DATA FOR THE TASK:
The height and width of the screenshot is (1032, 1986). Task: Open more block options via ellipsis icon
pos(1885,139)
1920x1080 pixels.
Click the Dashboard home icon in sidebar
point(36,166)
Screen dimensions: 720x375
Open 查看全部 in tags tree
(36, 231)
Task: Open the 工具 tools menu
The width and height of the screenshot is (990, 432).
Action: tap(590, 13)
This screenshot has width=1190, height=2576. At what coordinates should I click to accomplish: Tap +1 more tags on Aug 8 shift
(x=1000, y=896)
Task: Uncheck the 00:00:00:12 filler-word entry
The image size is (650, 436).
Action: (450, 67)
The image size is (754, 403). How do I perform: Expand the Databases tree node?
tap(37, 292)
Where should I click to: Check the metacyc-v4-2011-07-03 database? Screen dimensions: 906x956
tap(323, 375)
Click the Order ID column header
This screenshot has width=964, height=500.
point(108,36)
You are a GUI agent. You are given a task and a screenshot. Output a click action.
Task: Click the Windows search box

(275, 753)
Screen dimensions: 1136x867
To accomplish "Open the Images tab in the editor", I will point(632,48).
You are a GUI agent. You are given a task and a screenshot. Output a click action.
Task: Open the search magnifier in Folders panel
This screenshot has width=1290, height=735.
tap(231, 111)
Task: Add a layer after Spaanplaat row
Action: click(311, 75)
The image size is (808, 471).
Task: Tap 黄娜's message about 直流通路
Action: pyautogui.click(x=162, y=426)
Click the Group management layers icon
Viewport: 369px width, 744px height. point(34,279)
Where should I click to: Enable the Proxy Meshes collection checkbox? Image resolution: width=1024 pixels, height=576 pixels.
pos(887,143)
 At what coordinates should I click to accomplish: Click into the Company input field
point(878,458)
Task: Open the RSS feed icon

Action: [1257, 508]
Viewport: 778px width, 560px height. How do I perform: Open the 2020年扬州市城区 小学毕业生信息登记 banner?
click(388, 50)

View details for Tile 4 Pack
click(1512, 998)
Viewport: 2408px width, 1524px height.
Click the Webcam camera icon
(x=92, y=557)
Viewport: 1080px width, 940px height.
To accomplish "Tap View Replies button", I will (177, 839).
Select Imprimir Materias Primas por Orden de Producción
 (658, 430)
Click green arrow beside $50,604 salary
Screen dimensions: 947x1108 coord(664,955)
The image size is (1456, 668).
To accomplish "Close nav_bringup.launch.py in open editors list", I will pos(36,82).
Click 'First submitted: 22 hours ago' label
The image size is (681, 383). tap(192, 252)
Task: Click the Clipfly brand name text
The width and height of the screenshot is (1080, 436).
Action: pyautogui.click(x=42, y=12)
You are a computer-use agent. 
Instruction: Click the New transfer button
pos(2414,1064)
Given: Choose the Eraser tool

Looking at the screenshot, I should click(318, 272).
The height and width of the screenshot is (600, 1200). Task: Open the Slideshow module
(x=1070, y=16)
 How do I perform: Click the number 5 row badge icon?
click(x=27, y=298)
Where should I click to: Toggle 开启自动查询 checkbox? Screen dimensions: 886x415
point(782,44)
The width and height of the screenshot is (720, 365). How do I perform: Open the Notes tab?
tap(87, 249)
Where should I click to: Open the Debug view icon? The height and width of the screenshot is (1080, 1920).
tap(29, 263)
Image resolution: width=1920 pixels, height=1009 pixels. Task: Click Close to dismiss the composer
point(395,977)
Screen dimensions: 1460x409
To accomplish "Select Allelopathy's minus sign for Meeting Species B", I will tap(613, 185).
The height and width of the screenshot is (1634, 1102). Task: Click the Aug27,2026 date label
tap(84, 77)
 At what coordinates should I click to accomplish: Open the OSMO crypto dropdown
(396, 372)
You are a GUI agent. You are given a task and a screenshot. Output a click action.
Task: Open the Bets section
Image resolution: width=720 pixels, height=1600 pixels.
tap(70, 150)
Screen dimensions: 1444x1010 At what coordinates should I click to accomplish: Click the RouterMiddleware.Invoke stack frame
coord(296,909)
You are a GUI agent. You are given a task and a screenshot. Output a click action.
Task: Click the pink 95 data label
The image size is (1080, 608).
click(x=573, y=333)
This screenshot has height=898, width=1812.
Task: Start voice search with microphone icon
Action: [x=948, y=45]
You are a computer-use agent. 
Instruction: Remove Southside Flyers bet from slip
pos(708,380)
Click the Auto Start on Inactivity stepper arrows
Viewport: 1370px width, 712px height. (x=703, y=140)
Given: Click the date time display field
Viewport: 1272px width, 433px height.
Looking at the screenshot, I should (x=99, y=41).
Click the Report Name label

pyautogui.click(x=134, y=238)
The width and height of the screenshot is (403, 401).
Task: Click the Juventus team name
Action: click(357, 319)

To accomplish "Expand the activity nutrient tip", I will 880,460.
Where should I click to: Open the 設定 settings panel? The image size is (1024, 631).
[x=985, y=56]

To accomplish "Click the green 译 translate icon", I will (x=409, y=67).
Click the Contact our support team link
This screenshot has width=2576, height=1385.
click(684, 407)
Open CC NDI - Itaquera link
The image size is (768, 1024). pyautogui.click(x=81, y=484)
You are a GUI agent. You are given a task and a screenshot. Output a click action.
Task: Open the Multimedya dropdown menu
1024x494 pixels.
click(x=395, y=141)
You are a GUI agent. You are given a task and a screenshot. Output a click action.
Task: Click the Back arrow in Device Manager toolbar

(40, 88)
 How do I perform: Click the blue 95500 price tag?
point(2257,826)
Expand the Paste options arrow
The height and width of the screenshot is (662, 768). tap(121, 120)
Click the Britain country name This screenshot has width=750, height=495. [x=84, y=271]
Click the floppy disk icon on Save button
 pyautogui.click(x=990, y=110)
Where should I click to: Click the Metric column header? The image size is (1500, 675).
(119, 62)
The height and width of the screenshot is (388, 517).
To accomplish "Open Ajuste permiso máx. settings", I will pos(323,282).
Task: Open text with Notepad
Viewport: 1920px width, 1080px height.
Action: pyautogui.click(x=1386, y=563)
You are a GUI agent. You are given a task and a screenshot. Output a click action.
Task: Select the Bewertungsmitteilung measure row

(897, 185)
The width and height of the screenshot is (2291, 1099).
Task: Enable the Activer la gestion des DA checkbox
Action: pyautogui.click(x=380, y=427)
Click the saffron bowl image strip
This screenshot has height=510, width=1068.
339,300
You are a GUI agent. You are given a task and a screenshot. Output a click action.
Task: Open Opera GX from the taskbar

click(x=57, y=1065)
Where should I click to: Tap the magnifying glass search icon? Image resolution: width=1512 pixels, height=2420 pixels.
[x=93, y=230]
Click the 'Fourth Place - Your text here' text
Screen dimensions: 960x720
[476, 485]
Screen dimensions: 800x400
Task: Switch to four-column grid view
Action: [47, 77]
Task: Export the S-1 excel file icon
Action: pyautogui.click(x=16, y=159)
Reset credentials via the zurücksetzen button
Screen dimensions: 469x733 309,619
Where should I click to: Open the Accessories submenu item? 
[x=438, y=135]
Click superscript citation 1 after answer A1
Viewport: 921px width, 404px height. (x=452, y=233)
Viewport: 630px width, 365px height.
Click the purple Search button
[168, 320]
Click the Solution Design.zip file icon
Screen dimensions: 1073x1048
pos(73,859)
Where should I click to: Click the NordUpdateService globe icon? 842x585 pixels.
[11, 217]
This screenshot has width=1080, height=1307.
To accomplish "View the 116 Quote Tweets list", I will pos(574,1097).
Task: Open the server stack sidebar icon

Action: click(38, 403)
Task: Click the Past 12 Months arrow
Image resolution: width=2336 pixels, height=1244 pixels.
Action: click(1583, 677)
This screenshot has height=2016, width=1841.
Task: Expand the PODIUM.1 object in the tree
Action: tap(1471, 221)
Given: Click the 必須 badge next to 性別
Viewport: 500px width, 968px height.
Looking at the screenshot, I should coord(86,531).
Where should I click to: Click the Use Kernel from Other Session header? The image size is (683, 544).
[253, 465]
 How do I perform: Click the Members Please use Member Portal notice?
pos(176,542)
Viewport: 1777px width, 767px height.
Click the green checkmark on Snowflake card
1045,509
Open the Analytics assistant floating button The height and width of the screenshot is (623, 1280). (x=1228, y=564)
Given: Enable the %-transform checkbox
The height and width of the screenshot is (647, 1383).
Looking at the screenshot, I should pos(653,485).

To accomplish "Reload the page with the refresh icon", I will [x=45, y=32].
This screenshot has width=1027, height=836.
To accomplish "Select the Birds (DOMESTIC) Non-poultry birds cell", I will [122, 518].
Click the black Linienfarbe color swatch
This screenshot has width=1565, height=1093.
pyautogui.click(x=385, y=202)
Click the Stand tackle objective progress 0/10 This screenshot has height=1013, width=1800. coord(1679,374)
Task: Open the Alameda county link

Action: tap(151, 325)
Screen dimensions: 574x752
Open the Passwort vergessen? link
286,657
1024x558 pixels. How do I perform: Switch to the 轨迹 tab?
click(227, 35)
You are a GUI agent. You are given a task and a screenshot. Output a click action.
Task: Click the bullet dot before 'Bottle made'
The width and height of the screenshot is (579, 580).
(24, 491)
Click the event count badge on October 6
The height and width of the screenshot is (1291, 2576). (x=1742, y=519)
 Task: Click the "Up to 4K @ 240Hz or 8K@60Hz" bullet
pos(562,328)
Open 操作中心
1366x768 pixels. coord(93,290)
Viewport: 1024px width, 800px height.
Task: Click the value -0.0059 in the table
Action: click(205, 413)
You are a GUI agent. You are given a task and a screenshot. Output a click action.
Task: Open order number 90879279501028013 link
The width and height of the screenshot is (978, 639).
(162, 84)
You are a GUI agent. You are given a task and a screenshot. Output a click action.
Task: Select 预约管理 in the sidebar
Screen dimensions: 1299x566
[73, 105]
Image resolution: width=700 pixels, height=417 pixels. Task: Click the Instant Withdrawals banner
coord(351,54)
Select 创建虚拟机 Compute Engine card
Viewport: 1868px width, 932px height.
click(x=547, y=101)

OBJECTIVE: Can you copy out, word for word, the stretch of entries above from the line containing "The height and width of the screenshot is (1634, 1102)." through the line containing "Looking at the screenshot, I should (x=99, y=41).", including both of those lines?

RESULT FOR THIS TASK:
The height and width of the screenshot is (1634, 1102). Task: Click the Aug27,2026 date label
tap(84, 77)
 At what coordinates should I click to accomplish: Open the OSMO crypto dropdown
(396, 372)
You are a GUI agent. You are given a task and a screenshot. Output a click action.
Task: Open the Bets section
Image resolution: width=720 pixels, height=1600 pixels.
tap(70, 150)
Screen dimensions: 1444x1010 At what coordinates should I click to accomplish: Click the RouterMiddleware.Invoke stack frame
coord(296,909)
You are a GUI agent. You are given a task and a screenshot. Output a click action.
Task: Click the pink 95 data label
The image size is (1080, 608).
click(x=573, y=333)
This screenshot has height=898, width=1812.
Task: Start voice search with microphone icon
Action: [x=948, y=45]
You are a computer-use agent. 
Instruction: Remove Southside Flyers bet from slip
pos(708,380)
Click the Auto Start on Inactivity stepper arrows
Viewport: 1370px width, 712px height. (x=703, y=140)
Given: Click the date time display field
Viewport: 1272px width, 433px height.
Looking at the screenshot, I should (x=99, y=41).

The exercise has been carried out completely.